**Task objective**
Quote the entries below word for word, starting at the line containing "You are a computer-use" and continuing through the last line of the entries. Omit the pictures from your answer.

**Records shown**
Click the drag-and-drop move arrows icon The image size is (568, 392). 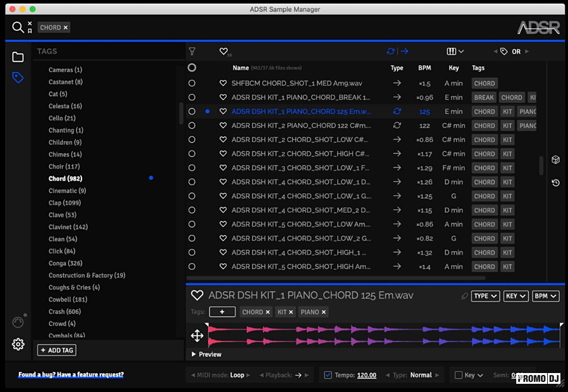(x=197, y=336)
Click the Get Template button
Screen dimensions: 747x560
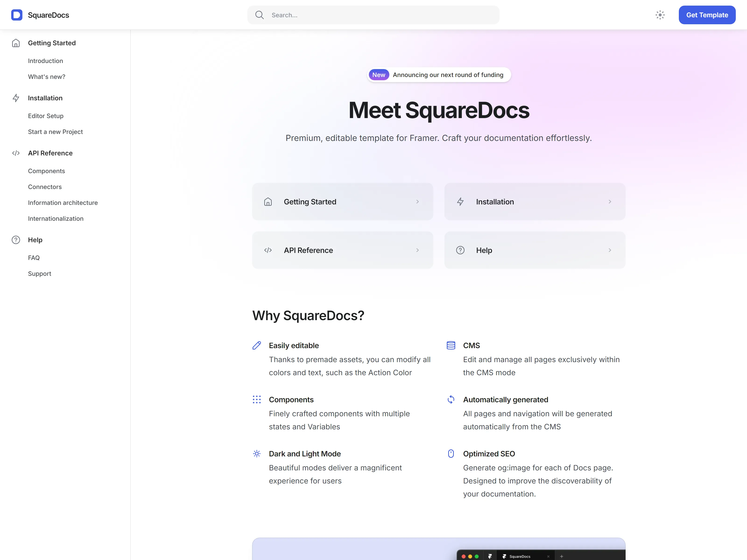coord(707,15)
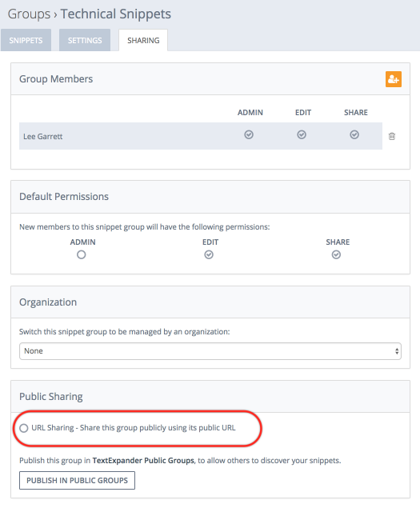Toggle Lee Garrett's Share permission check

pos(354,134)
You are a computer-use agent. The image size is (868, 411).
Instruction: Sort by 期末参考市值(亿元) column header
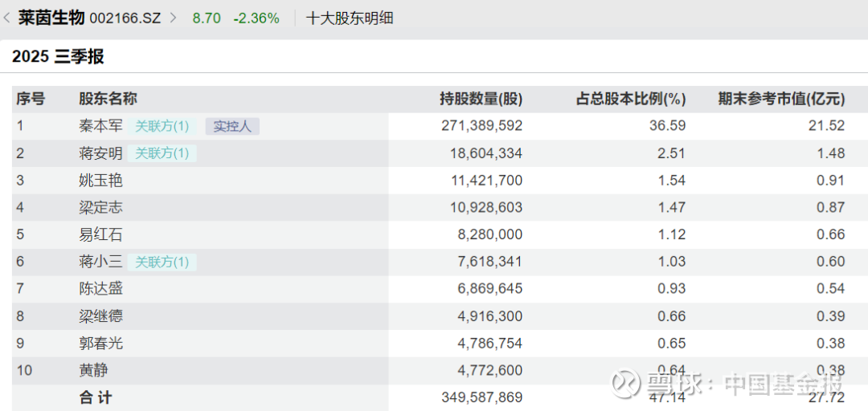(781, 99)
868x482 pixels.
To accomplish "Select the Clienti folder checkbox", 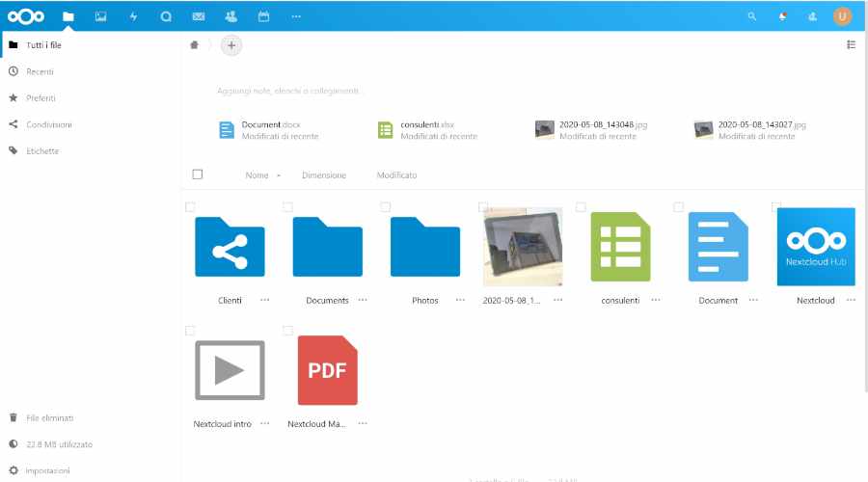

**Result for this exercise**
You are a computer-use agent. The image size is (868, 411).
Instruction: Sort by 期末参考市值(亿元) column header
(781, 99)
868x482 pixels.
To accomplish "Select the Clienti folder checkbox", 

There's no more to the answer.